**Required work**
Search the data for the string "computer" and gather each line it is in.

**Input data**

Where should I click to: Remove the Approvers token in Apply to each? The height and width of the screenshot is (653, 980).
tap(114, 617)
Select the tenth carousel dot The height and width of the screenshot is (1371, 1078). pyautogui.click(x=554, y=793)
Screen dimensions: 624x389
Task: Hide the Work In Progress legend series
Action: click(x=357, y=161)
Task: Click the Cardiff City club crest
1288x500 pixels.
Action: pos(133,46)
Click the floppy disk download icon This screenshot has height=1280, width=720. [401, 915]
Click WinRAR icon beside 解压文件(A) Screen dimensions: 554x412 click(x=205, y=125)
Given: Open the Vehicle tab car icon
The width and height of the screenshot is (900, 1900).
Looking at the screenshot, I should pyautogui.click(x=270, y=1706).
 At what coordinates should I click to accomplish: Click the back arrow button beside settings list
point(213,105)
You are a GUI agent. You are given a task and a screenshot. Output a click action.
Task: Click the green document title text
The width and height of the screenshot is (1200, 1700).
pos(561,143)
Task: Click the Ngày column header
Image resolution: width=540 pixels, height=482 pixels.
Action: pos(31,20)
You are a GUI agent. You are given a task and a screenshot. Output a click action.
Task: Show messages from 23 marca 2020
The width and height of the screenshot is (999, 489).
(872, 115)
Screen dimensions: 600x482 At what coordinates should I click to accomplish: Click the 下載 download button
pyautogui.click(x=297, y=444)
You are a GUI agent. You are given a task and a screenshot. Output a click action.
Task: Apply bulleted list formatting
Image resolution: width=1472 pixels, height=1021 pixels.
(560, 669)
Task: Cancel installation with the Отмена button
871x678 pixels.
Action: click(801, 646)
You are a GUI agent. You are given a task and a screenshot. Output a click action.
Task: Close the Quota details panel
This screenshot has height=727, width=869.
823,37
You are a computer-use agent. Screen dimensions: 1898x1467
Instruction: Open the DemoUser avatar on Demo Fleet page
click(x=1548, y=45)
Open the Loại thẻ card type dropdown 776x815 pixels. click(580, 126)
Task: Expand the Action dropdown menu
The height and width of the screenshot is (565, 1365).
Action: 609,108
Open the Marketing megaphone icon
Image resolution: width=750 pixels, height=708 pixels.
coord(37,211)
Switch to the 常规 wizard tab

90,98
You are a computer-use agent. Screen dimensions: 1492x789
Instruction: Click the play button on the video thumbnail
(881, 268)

**Result of the exercise**
You are a computer-use agent. Screen dimensions: 1898x1467
You are a computer-use agent. Screen dimensions: 1492x789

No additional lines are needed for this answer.